September 20, 2007

 

CBOT Corn Review on Wednesday: Settles higher on spreads, technical buying

 

 

Chicago Board of Trade corn futures settled higher and near session highs Wednesday, boosted by wheat-corn spread unwinding and technical buying near the close, analysts said.

 

December settled 6 1/4 cents higher at US$3.58 1/4, its highest settlement price since late August, and March rose 5 3/4 cents to US$3.74 3/4.

 

"Corn was supported by the break in the wheat market," said Don Roose, president of US Commodities in West Des Moines, Iowa. When wheat traded lower, that led to the unwinding of wheat-corn spreads which helped to support to corn prices, Roose said. December wheat fell 24 cents to US$8.45 per bushel.

 

Technically, the market was strong all day with additional support coming from end-user buying when December corn traded below US$3.50, Roose said.

 

Support also came from a rebound in soybean futures from moderately lower levels, an analyst said. Corn and soybeans fed off of each other, the analyst added. November soybeans settled 1 1/2 cents higher at US$9.71 after trading as low as US$9.53.

 

Price direction Thursday depends on weekend harvest weather forecasts as well as the level of weekly export sales, an E-CBOT trader said.

 

The U.S. Department of Agriculture is scheduled to release the weekly export sales report for the week ended Sept. 13 at 8:30 a.m.
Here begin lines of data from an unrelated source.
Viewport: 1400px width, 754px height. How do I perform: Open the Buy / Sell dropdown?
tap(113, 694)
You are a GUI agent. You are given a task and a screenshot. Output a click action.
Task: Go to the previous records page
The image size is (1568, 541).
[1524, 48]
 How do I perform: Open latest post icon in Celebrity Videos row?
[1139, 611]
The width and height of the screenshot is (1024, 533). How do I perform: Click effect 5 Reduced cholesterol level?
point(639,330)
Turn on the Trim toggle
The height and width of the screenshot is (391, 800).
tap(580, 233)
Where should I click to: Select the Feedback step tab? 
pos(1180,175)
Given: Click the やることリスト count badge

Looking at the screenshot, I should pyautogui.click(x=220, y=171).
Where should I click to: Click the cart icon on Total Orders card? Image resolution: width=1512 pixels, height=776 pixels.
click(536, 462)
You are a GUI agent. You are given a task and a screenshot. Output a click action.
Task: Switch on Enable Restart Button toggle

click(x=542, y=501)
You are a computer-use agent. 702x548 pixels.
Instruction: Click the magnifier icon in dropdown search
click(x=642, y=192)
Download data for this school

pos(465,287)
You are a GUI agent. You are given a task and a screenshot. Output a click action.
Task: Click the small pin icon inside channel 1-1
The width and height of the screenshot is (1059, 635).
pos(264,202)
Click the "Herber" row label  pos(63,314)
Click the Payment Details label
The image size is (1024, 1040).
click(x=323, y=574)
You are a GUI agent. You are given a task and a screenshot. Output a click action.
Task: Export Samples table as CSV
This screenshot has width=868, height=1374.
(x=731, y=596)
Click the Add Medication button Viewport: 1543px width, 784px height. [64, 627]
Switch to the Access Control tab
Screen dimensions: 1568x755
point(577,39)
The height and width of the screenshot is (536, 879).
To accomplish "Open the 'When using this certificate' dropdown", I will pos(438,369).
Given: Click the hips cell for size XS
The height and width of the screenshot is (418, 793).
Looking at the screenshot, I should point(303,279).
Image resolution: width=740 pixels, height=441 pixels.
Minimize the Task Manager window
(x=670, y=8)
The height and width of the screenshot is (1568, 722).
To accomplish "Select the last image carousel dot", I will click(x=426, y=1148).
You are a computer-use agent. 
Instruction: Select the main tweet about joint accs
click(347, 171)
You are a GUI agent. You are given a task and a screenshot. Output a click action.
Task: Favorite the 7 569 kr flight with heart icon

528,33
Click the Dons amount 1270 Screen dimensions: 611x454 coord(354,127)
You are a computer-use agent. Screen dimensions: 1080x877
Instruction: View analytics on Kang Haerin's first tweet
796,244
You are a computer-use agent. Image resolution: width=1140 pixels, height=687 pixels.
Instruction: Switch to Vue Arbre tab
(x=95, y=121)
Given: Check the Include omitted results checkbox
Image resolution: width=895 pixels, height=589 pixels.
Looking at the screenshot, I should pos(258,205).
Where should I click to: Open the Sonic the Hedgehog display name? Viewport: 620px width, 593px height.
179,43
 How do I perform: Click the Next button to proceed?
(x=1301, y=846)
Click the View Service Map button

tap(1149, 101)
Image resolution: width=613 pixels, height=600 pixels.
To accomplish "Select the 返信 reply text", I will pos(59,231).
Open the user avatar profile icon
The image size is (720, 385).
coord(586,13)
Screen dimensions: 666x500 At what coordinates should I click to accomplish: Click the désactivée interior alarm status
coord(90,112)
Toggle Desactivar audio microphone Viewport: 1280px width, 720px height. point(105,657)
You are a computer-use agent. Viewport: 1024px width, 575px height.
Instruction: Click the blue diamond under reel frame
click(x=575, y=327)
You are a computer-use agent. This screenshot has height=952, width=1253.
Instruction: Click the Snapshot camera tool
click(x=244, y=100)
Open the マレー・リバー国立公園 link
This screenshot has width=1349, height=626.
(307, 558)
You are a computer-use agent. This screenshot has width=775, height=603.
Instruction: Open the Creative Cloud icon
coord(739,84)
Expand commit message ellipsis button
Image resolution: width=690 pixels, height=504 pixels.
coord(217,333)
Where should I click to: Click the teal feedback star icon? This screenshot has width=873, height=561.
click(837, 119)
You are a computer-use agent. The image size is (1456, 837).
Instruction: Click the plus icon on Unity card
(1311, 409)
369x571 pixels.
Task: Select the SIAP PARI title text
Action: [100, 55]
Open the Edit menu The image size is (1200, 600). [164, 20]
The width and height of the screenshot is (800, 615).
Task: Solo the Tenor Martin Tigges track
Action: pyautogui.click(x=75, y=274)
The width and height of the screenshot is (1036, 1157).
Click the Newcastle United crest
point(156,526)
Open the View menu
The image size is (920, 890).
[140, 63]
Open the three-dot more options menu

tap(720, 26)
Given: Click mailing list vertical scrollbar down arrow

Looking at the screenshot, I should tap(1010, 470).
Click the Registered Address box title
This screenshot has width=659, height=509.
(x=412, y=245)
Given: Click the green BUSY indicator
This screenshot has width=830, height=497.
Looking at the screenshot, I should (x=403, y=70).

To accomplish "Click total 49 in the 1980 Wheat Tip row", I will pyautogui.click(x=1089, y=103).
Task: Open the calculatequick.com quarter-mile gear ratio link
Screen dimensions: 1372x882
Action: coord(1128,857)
EDT (1230 GMT). Analysts expect sales between 850,000 and 1.350 million metric tonnes.

 

On daily technical charts, electronically traded December corn remained within the range established in August, but settled at its highest level since Aug. 24.

 

In open auction trading, Tenco bought 500 December, JP Morgan sold 600 December and Fimat sold 800 December.

 

Open auction commodity fund buying was estimated at 2,000 contracts.

 

In options trading, JP Morgan sold 1,500 December US$3.50 puts, MF Global bought 2,000 March US$4.60 calls and Rand bought 1,000 March US$3.80 calls.

 

Oat futures settled little changed, with the market rebounding from early speculative liquidation as thin buying interest near the close helped prices recover, a commission house analyst said.

 

December oats settled 1/2 cent lower at US$2.77 per bushel.

 

Ethanol futures ended unchanged to lower in modest activity. October ethanol settled 2 cents lower at US$1.59 per gallon and November finished unchanged at US$1.615.